The EUR made considerable ground against its US counterpart yesterday, after US President Trump’s trade advisor commented that the euro was ‘grossly undervalued’. The move was further exacerbated by lower-than-expected US consumer sentiment and a disappointing Chicago PMI, as well as a decline in the 10-year treasury yield!

The 1.07 psychological handle, along with H4 supply at 1.0765-1.0753 (now acting demand) were consumed amid the recent advance, which, as you can see, allowed price to shake hands with an interesting area of H4 resistance (green zone). In earlier reports we mentioned to keep an eye on this base as it consists of the following structures:

• A H4 Quasimodo resistance level at 1.0796.
• 1.08 handle.
• H4 Fib 88.6% resistance at 1.0810.
• Weekly resistance at 1.0819.
• H4 symmetrical AB=CD approach terminating at 1.0805.

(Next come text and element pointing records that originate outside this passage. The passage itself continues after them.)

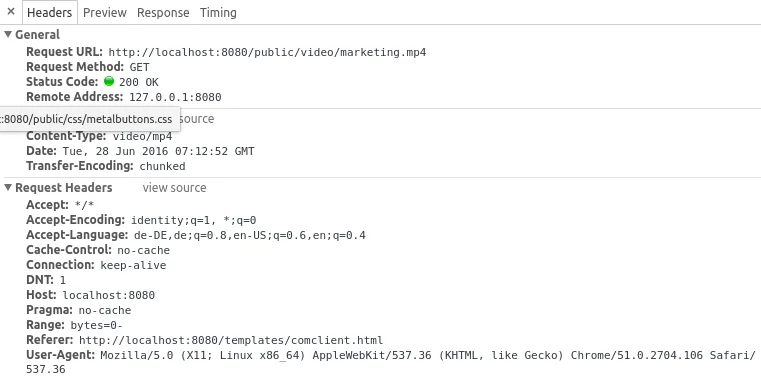Open the Headers tab

tap(50, 13)
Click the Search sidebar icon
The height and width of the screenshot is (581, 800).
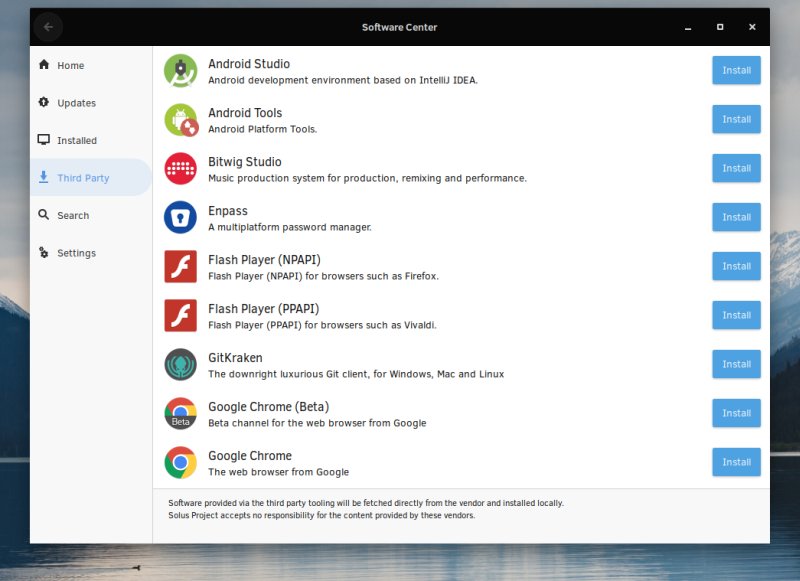[44, 215]
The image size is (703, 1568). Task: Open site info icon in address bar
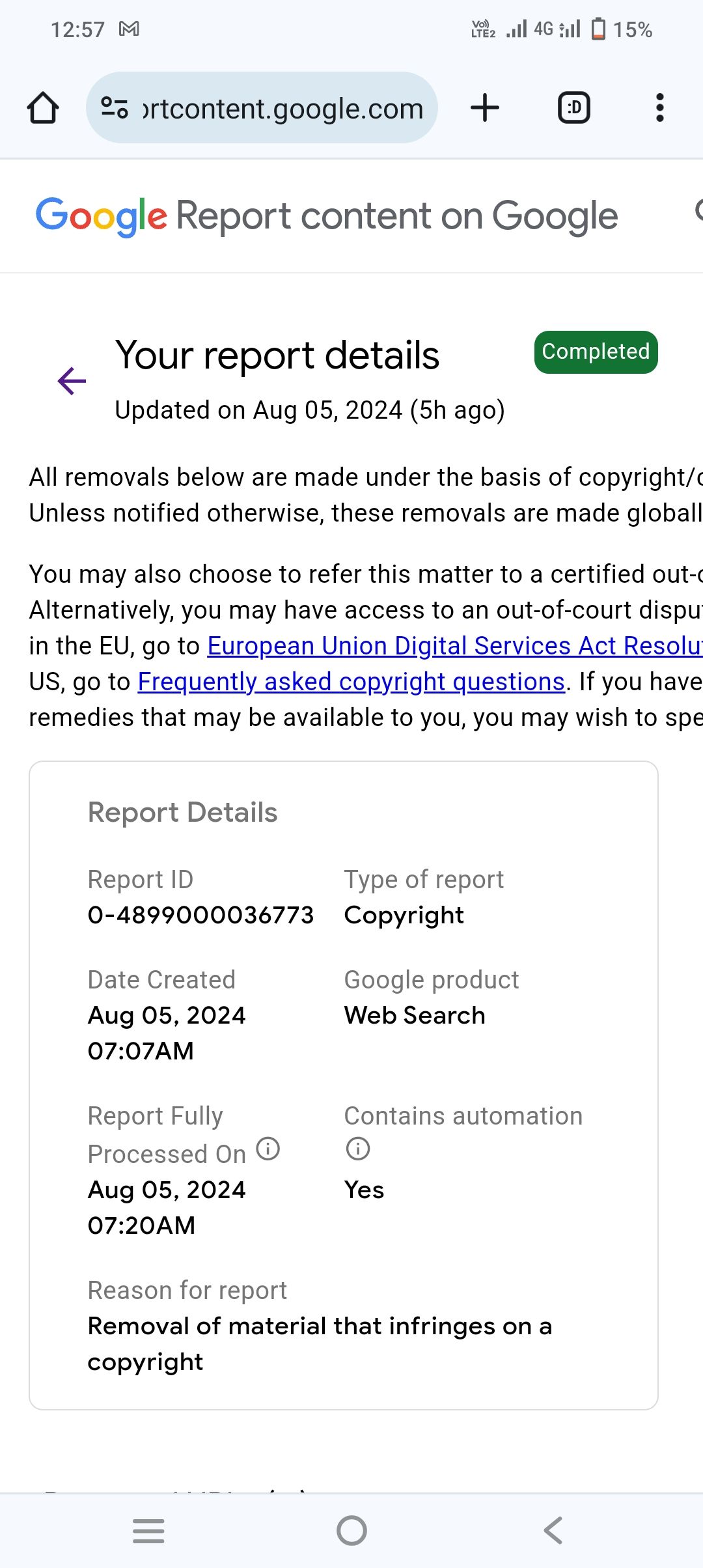pos(115,107)
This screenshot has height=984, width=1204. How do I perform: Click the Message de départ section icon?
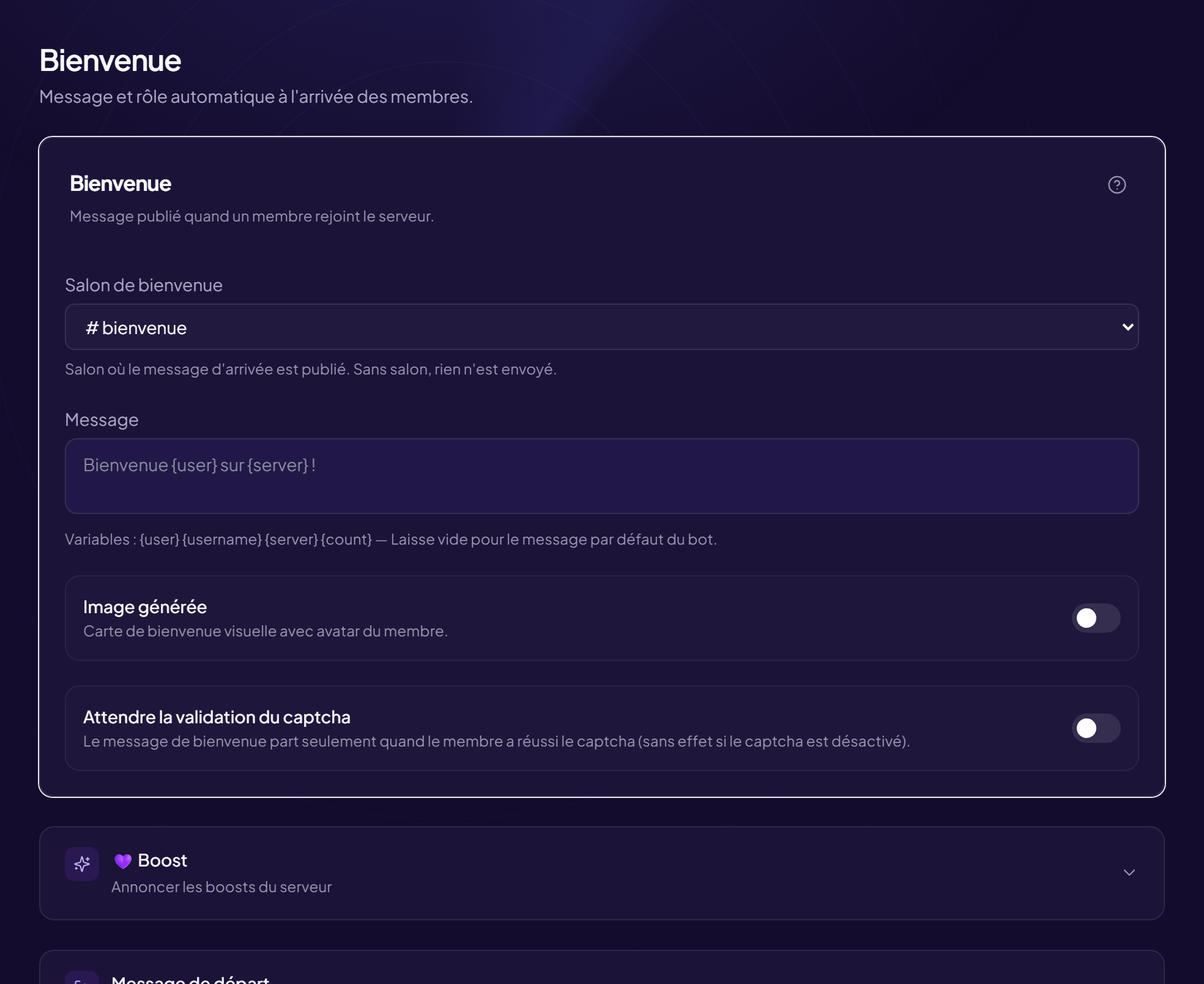point(82,978)
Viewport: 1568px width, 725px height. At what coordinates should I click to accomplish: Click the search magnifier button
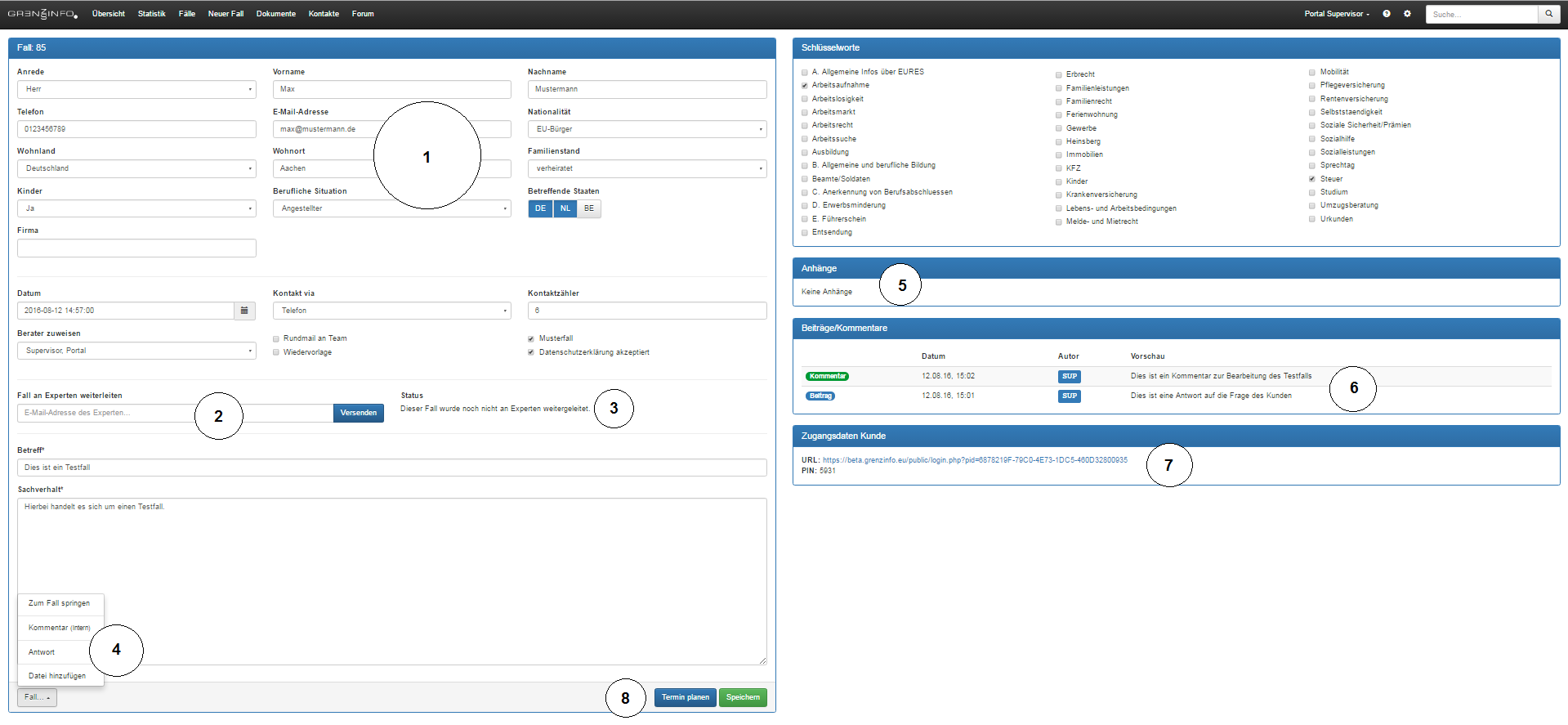[x=1548, y=14]
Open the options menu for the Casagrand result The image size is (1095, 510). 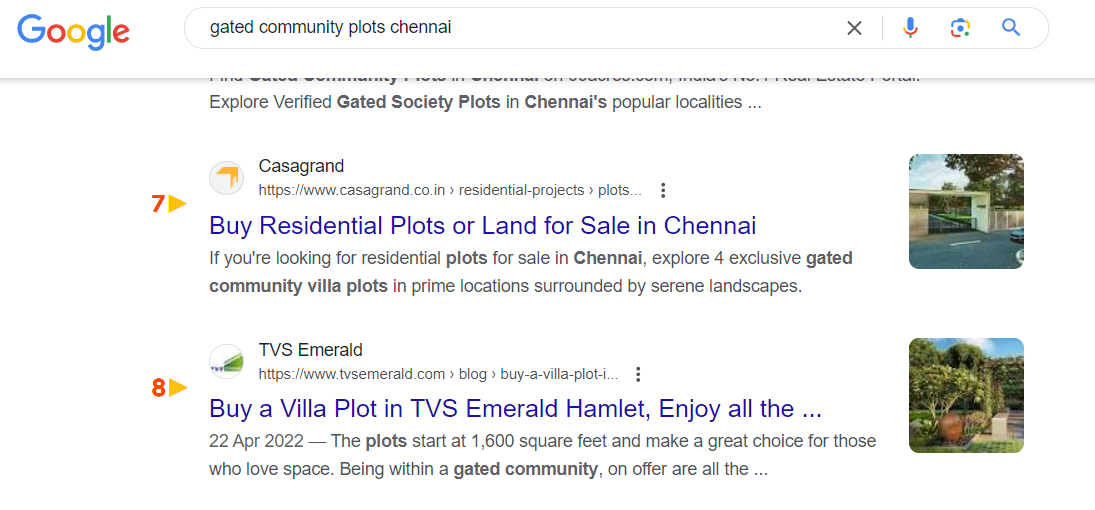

Our suggestions: Although there is a chance that daily action may continue to advance in order to touch gloves with daily resistance at 1.0850, our desk is confident, given the confluence seen around the above noted H4 resistance area, that a bounce down to H4 demand at 1.0765-1.0753 will likely be seen. With that being the case, a market order was executed at 1.0798, with a stop placed 5 pips above the current weekly resistance level at 1.0824.

Data points to consider: US ADP non-farm employment change at 1.15pm, ISM manufacturing PMI at 3pm followed by the Federal Reserve monetary policy decision at 7pm GMT.